**SUPPLIED DATA**
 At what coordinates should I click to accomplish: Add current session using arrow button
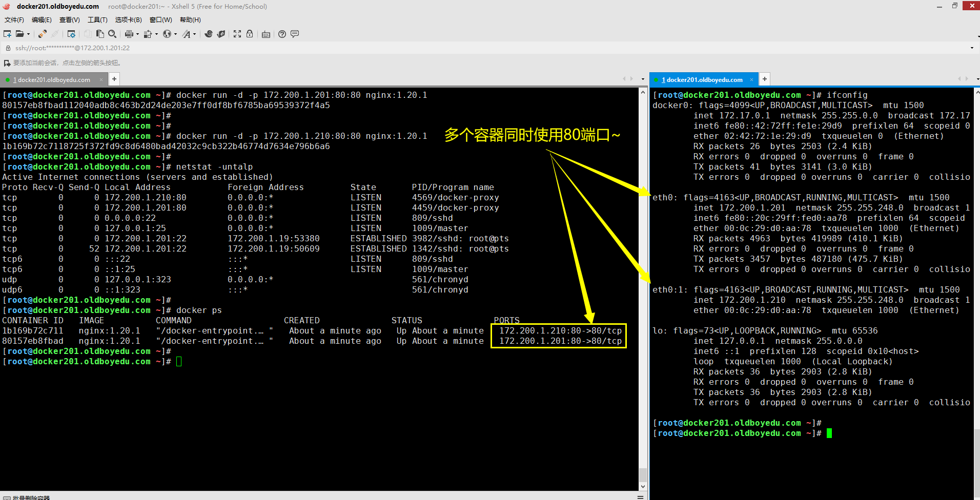point(7,63)
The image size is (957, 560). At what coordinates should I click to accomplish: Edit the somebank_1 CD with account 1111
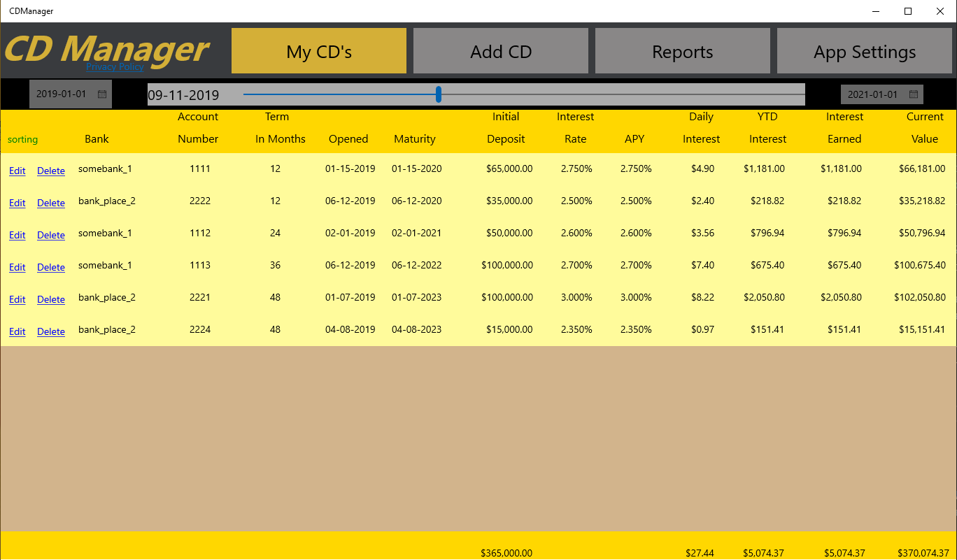coord(17,171)
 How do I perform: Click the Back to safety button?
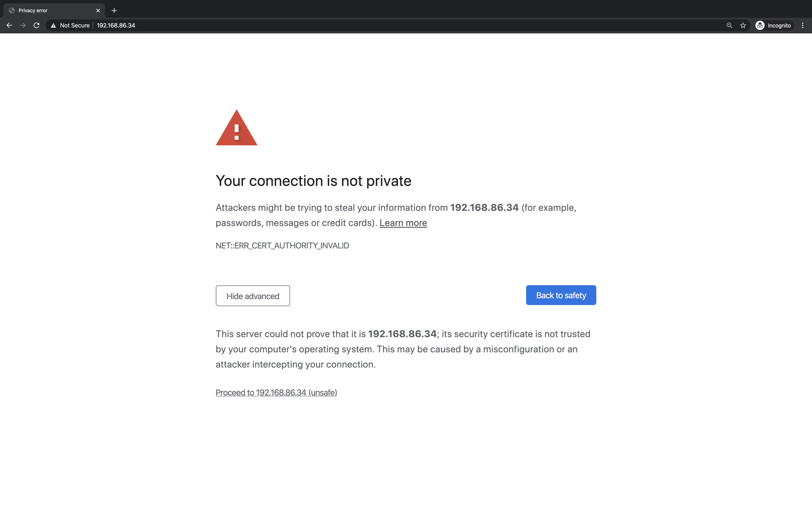click(x=561, y=295)
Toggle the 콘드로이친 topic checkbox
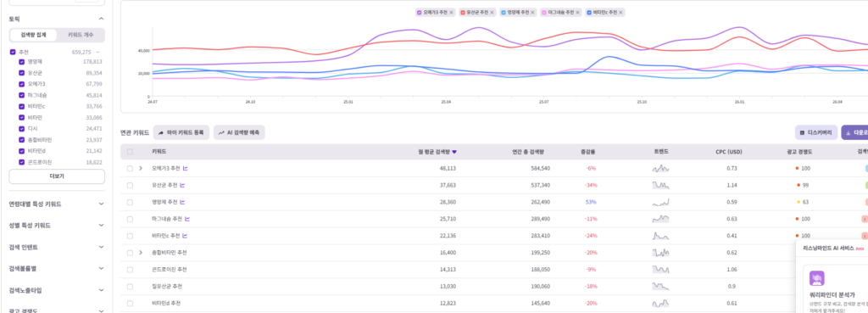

**INSTRUCTIONS TO FOLLOW**
Without the pictures, return the records above exactly as given.

**WRITTEN SOLUTION**
 At what coordinates should I click to accomplish: Add current session using arrow button
point(7,63)
The image size is (957, 560). At what coordinates should I click to accomplish: Edit the somebank_1 CD with account 1111
coord(17,171)
 How do I perform: Click the Back to safety button?
click(x=561, y=295)
Toggle the 콘드로이친 topic checkbox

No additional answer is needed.